__What is being asked__
Condense the paragraph of the blog post below that begins "However, Senator Obama's bashing" into a shorter version, keeping its main facts.
##### Selected text
Sunday, October 12, 2008

The real William Ayers and Barack Obama link

I'm a lifelong Democrat, though a moderate Clintonian Democrat (having been raised in Orange County, I know that my Republican relatives and friends are not the devil and I see much merit in the policies of fiscal restraint and entrepreneurial innovation that were cornerstones of Republicanism before the Bush-43 deficits and deregulation made greedy deception the surefire way to make money over actual innovation and hard work). 

However, Senator Obama's bashing of South Korea and Japan in his stump speeches to union members, and his expressed non-support for the ROK-US FTA that goes along with it, are the single thing that give me pause about voting for Obama. And, yes, that may be a deal breaker. More on that in another post. 

I have respect for Senator John McCain and I say wholeheartedly the world would have been better off had he been the Republican nominee in 2000 instead of George W. Bush, an incompetent who was poorly informed on international issues and was easily led around by nefarious puppet masters who had their own selfish interests in mind but packaged and marketed them to the American people using fear. But despite my generally positive feelings toward McCain, I do not like where his campaign is going, and it's largely not his own fault.
##########
##### Recorded data
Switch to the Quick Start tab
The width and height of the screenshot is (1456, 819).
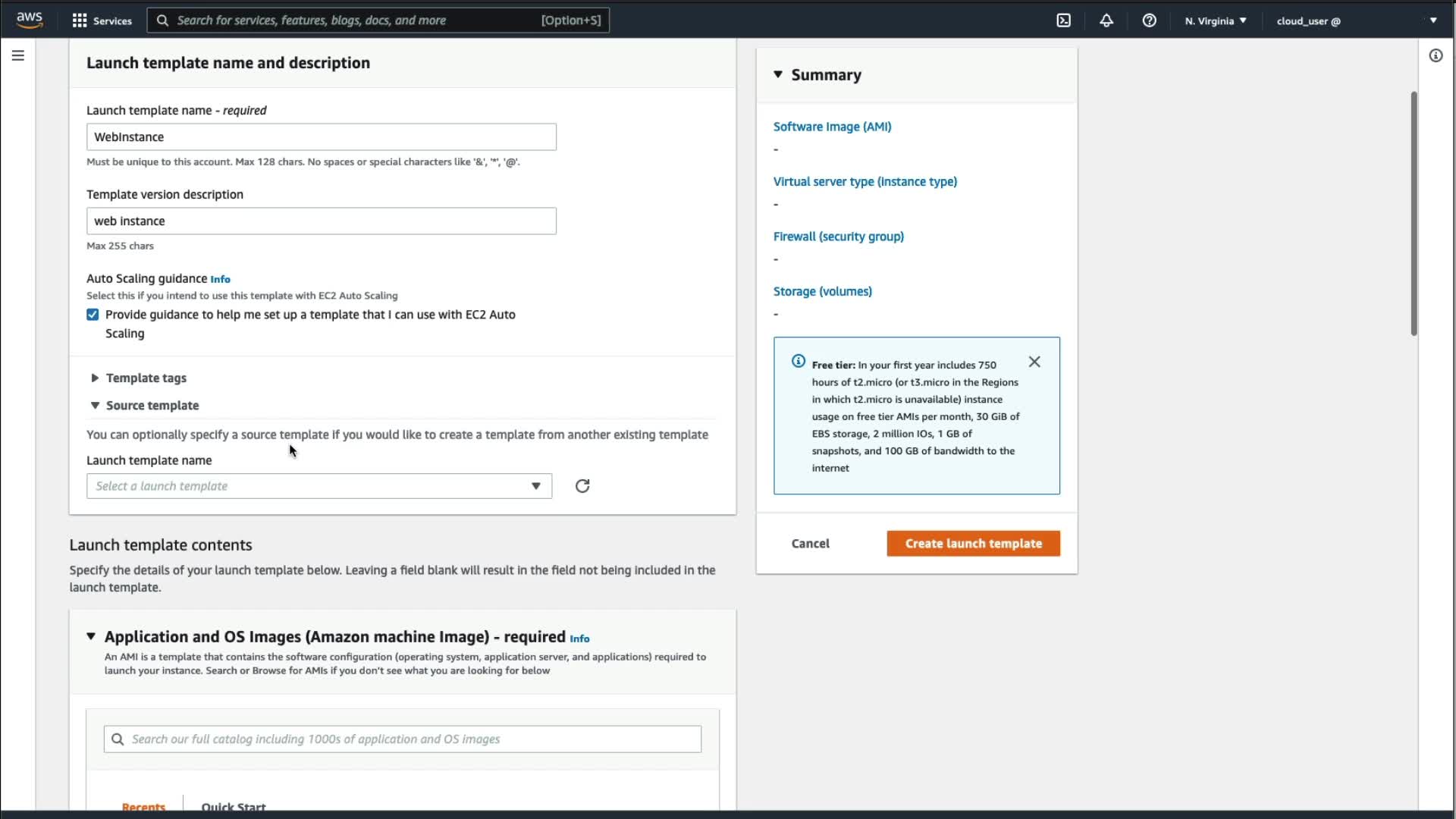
##########
__Response to this task__
The one thing that makes the writer hesitate to vote for Obama is his criticism of South Korea and Japan in stump speeches to union members and his stated non-support for the ROK-US FTA. This could be a deal breaker and will be covered in a later post.